(18 september 2001)
‘Ik ben niks en ik doe niks. Eigenlijk doe ik nog veel te
veel. Ik ben bezig te versterven. Het beste is, dat ik maar stil zit, bewegen
en denken is goed voor domme menschen.’ Aan het woord is Nescio’s ‘Uitvreter’
Japi, en het kan niet anders of zijn woorden moeten in verband worden gebracht
met het nietsdoen waar Patricia de Martelaere het in Wereldvreemdheid voortdurend over heeft.
*
Je hebt er die de wereld één-op-één zien en je hebt er
anderen, de kunstenaars, die achter elke tak en achter elke steen en
uiteindelijk zelfs achter niets een
universum van mogelijkheden ontwaren: ‘Wij waren blij en uitbundig om niets, om
’t mooie weer, om de zonneschijn, om de lucht om ons heen, die wij ademden en
om de lucht boven ons, die wij zagen.

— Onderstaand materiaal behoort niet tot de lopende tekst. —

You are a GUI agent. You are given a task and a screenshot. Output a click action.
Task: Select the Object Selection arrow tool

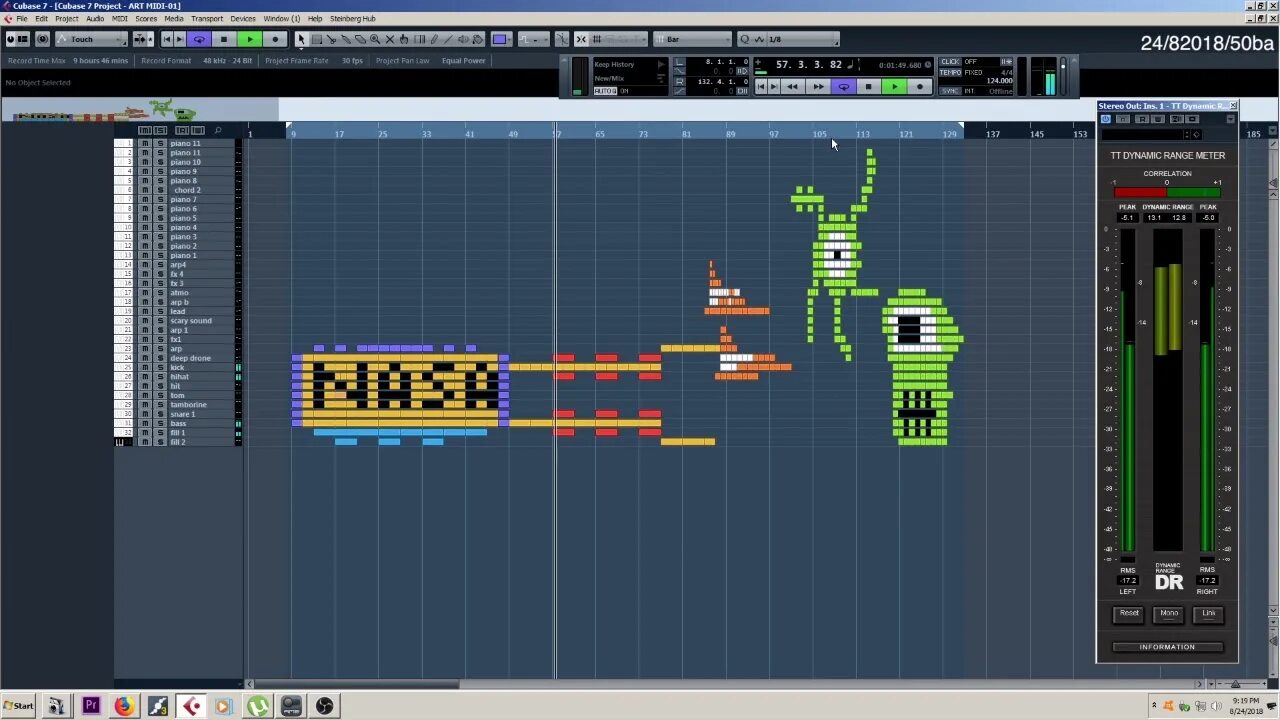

Wij gingen uit om de wereld te veroveren,
alleen Hoyer geloofde daar niet aan, die wist niet beter dan datti op den
Zeeburgerdijk liep, bij de slachtplaats.’ (Nescio, Boven het dal, 16.)
*
Nescio is de auteur van enkele ongeëvenaarde bladzijden met
het mooiste proza uit de hele Nederlandse literatuur. Hij had een heel eigen
stem, het onwaarschijnlijk ritme waarmee hij als het ware uit de losse pols
zijn tafereeltjes penseelde is uit de duizend herkenbaar. Het levensgevoel dat
uit elk woord dat hij aan het papier heeft toevertrouwd, spreekt ons met zijn
laconieke sarcasme en milde mededogen nog steeds aan; in deze tijd van
onthaasting en postpostmodernisme stáát het om een kijk op de wereld te hebben
die het midden houdt tussen Prediker en Epicurus. Nescio dus. De man die tegen
het eind van zijn leven schreef: ‘ik heb nooit “talent” gehad. Ik schreef zoo
maar, zonder er iets bij te denken. “Verzinnen” kon ik nooit wat.’ En
inderdaad: hij vertelde altijd hetzelfde verhaal. Van hoe hij het allemaal wel
anders had gewild maar dat het er nooit van gekomen was. En van hoe de wereld –
en in Nescio’s geval was dat, afgezien van het verre Bangkok waar hij tussen
negen en vijf op kantoor handel mee dreef: Nederland, de klei, de polders, het
water, en af en toe een grote rode winterzon daarboven – hoe de wereld dus
veranderde en nooit meer zou zijn wat ze ooit was geweest. Het is een beetje
zielig, al bij al. Zeker tegenover Nescio’s Natuurdagboek,
een lijvige verzameling wandelnotities, sta ik kritisch. Het lijkt mij zo op
het eerste gezicht niet méér dan een compilatie van neurotisch bijgehouden
waarnemingen: opgeschreven om toch iets te hebben om zich aan vast te klampen.
Daar heeft Nescio zelf wellicht veel aan gehad, maar de bewonderaars van Titaantjes en De uitvreter blijven op hun honger zitten. Pijpjes rokend geleund
tegen een boom aan de waterkant: het is niet echt wat je noemt inspirerend.
‘Al wandelend overdenkt hij de pracht der natuur, “…die op
onze aarde in haar door de meeste menschen achteloos voorbijgegane uitingen zoo
verwonderlijk schoon is”.’ (Wim Wennekes, Nescio citerend, in Het Nederland van Nescio, 14.) Wennekes
monografietje lezend, bekruipt mij de vervelende indruk dat die hele Nescio,
weliswaar een begenadigd stilist zijnde, toch ook een vervelende knorpot moet geweest
zijn, een die in plaats van, naast De
uitvreter en Titaantjes, nog
andere meesterwerken aan de Nederlandse letteren toe te voegen, de laatste
decennia van zijn leven zoek maakte met vooral kniezen over het feit dat de
wereld er niet meer uitzag zoals in de tijd toen hij, Nescio, jong was.